§ DIRECTIONS:
Here are some records; return them all exactly.

§ RECORDED INFORMATION:
____
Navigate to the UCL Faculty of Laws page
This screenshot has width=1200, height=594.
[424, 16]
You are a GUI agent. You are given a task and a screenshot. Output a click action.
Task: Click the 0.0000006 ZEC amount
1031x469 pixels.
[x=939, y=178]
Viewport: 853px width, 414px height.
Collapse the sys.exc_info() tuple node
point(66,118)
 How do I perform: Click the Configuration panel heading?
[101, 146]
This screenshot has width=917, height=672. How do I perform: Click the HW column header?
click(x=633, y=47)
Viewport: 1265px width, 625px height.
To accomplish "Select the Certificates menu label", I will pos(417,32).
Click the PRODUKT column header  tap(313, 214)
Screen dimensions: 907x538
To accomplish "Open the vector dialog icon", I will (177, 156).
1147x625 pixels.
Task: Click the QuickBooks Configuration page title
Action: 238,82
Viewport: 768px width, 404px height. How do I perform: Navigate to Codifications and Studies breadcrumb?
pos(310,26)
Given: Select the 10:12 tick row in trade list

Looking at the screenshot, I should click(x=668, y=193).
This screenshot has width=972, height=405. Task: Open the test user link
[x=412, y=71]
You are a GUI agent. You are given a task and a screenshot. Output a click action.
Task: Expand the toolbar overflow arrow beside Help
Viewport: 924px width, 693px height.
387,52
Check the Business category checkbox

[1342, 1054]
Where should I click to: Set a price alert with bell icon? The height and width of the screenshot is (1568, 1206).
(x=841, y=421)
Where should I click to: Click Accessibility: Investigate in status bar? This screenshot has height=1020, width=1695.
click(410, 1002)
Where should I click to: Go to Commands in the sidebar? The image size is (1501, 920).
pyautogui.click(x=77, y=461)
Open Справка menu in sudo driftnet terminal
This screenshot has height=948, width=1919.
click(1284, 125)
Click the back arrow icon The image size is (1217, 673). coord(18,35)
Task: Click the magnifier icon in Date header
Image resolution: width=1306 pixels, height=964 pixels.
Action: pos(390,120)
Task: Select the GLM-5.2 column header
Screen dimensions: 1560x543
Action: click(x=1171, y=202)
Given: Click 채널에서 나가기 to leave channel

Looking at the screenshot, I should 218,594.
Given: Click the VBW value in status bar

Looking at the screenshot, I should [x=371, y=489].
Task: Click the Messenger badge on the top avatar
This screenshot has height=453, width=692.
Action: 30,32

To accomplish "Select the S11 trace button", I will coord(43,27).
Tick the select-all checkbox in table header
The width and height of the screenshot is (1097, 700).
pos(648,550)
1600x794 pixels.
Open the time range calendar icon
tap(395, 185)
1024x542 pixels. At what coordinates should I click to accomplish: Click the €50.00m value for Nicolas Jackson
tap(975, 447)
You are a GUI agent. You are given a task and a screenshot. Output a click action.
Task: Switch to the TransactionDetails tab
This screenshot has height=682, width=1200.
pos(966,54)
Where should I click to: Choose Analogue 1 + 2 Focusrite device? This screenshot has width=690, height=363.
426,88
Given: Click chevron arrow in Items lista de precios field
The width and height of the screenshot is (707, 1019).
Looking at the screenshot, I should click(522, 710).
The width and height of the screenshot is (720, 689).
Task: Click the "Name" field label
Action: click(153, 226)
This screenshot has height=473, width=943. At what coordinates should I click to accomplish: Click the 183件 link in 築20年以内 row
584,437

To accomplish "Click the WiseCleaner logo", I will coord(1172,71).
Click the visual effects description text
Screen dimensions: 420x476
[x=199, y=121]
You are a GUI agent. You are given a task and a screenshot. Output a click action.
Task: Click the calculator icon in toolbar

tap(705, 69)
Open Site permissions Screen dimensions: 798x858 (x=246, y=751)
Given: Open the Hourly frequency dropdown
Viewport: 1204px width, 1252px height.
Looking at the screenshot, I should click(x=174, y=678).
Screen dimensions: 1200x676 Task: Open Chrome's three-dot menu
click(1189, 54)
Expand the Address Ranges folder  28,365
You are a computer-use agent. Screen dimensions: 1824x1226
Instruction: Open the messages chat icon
____
§ RESULT:
Navigate to the UCL Faculty of Laws page
This screenshot has width=1200, height=594.
[424, 16]
You are a GUI agent. You are given a task and a screenshot. Output a click action.
Task: Click the 0.0000006 ZEC amount
1031x469 pixels.
[x=939, y=178]
Viewport: 853px width, 414px height.
Collapse the sys.exc_info() tuple node
point(66,118)
 How do I perform: Click the Configuration panel heading?
[101, 146]
This screenshot has width=917, height=672. How do I perform: Click the HW column header?
click(x=633, y=47)
Viewport: 1265px width, 625px height.
To accomplish "Select the Certificates menu label", I will pos(417,32).
Click the PRODUKT column header  tap(313, 214)
Screen dimensions: 907x538
To accomplish "Open the vector dialog icon", I will (177, 156).
1147x625 pixels.
Task: Click the QuickBooks Configuration page title
Action: 238,82
Viewport: 768px width, 404px height. How do I perform: Navigate to Codifications and Studies breadcrumb?
pos(310,26)
Given: Select the 10:12 tick row in trade list

Looking at the screenshot, I should click(x=668, y=193).
This screenshot has width=972, height=405. Task: Open the test user link
[x=412, y=71]
You are a GUI agent. You are given a task and a screenshot. Output a click action.
Task: Expand the toolbar overflow arrow beside Help
Viewport: 924px width, 693px height.
387,52
Check the Business category checkbox

[1342, 1054]
Where should I click to: Set a price alert with bell icon? The height and width of the screenshot is (1568, 1206).
(x=841, y=421)
Where should I click to: Click Accessibility: Investigate in status bar? This screenshot has height=1020, width=1695.
click(410, 1002)
Where should I click to: Go to Commands in the sidebar? The image size is (1501, 920).
pyautogui.click(x=77, y=461)
Open Справка menu in sudo driftnet terminal
This screenshot has height=948, width=1919.
click(1284, 125)
Click the back arrow icon The image size is (1217, 673). coord(18,35)
Task: Click the magnifier icon in Date header
Image resolution: width=1306 pixels, height=964 pixels.
Action: pos(390,120)
Task: Select the GLM-5.2 column header
Screen dimensions: 1560x543
Action: click(x=1171, y=202)
Given: Click 채널에서 나가기 to leave channel

Looking at the screenshot, I should 218,594.
Given: Click the VBW value in status bar

Looking at the screenshot, I should [x=371, y=489].
Task: Click the Messenger badge on the top avatar
This screenshot has height=453, width=692.
Action: 30,32

To accomplish "Select the S11 trace button", I will coord(43,27).
Tick the select-all checkbox in table header
The width and height of the screenshot is (1097, 700).
pos(648,550)
1600x794 pixels.
Open the time range calendar icon
tap(395, 185)
1024x542 pixels. At what coordinates should I click to accomplish: Click the €50.00m value for Nicolas Jackson
tap(975, 447)
You are a GUI agent. You are given a task and a screenshot. Output a click action.
Task: Switch to the TransactionDetails tab
This screenshot has height=682, width=1200.
pos(966,54)
Where should I click to: Choose Analogue 1 + 2 Focusrite device? This screenshot has width=690, height=363.
426,88
Given: Click chevron arrow in Items lista de precios field
The width and height of the screenshot is (707, 1019).
Looking at the screenshot, I should click(522, 710).
The width and height of the screenshot is (720, 689).
Task: Click the "Name" field label
Action: click(153, 226)
This screenshot has height=473, width=943. At what coordinates should I click to accomplish: Click the 183件 link in 築20年以内 row
584,437

To accomplish "Click the WiseCleaner logo", I will coord(1172,71).
Click the visual effects description text
Screen dimensions: 420x476
[x=199, y=121]
You are a GUI agent. You are given a task and a screenshot. Output a click action.
Task: Click the calculator icon in toolbar

tap(705, 69)
Open Site permissions Screen dimensions: 798x858 (x=246, y=751)
Given: Open the Hourly frequency dropdown
Viewport: 1204px width, 1252px height.
Looking at the screenshot, I should click(x=174, y=678).
Screen dimensions: 1200x676 Task: Open Chrome's three-dot menu
click(1189, 54)
Expand the Address Ranges folder  28,365
You are a computer-use agent. Screen dimensions: 1824x1226
Instruction: Open the messages chat icon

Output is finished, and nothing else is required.